Hi there! I have a very simple task: scan over a char array multiple times (16*1024). I implemented it with pthread with one thread on one CPU core. The time is 23's. Then I use device fission to create a device containing only one CPU Compute Unit (i.e., one CPU core), the time is only 17's. In my opinion, the OpenCL implementation should be slower than pthread (because C is more hardware-close). How come I get this results?
Your assumption is incorrect.
C is only close to your hardware if you use intrinsics correctly, otherwise, the compiler will take advantage of the highest compile target you allow it, which might be lower level.
Even if you allow it to match your specific hardware, there's no guarantee it will be able to emit appropriate optimal code due to historical reasons (unaligned memory, sharing semantics)...

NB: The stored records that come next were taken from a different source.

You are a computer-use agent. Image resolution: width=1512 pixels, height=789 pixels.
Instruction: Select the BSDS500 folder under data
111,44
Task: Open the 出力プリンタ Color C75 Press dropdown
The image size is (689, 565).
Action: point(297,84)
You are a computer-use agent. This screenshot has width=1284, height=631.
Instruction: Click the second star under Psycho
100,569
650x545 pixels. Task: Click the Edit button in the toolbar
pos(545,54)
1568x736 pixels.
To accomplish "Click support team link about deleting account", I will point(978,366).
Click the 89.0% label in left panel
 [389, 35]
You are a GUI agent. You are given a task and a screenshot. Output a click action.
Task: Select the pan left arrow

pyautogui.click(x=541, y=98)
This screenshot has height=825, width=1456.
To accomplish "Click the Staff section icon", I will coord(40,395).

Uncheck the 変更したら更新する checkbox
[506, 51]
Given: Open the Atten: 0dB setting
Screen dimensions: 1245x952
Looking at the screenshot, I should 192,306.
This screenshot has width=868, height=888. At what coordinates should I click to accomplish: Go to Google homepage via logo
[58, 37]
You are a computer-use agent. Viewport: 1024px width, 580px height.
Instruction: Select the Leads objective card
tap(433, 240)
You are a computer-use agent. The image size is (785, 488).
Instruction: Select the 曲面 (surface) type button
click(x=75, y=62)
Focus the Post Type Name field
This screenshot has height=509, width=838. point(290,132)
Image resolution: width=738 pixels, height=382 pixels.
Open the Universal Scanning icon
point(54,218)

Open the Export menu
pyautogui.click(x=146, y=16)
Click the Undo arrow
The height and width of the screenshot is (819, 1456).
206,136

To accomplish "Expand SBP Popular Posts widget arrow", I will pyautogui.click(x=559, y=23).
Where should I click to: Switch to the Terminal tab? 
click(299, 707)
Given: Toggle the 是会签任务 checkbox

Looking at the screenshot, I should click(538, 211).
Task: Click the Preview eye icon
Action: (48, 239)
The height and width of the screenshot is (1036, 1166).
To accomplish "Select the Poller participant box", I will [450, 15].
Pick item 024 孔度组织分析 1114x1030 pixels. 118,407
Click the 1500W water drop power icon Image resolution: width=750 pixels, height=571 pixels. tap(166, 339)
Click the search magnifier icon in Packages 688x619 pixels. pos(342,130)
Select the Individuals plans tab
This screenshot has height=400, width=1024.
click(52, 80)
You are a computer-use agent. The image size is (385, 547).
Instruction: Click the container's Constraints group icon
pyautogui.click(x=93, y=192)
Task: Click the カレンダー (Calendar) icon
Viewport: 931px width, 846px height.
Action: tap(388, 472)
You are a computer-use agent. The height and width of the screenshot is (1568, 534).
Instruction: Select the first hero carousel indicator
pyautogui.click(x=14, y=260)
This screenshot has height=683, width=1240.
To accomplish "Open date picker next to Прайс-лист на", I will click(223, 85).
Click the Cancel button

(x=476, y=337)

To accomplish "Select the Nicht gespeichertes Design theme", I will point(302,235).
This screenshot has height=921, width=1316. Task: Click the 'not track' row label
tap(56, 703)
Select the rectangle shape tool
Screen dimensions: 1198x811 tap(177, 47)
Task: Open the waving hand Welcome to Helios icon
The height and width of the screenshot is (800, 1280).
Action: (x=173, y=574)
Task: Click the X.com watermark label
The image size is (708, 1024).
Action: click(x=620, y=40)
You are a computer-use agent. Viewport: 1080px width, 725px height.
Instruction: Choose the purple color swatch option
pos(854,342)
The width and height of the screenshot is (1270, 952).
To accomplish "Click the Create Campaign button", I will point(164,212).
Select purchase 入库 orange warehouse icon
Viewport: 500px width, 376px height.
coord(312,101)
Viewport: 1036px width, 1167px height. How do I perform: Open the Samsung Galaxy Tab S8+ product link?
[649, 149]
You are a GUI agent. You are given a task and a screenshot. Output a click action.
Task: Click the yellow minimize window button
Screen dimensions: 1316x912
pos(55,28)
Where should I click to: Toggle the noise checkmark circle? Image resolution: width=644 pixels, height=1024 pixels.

The OpenCL C kernel runs in a somewhat "protected" model where stronger assumptions can be made. In that case we're likely talking about aligned memory access. A lot of sources of inefficiency are removed and even though the compiler must work in a much shorter time it still has a better chance of optimizing than the fully generic offline compiler.
FYI, what you have observed happens even on more involved workloads and on a variety of processors. That's a clear demonstration of the programming model superiority.
not necessary true. OpenCL can end up more cache friendly or other factor why it end up faster naive implementation.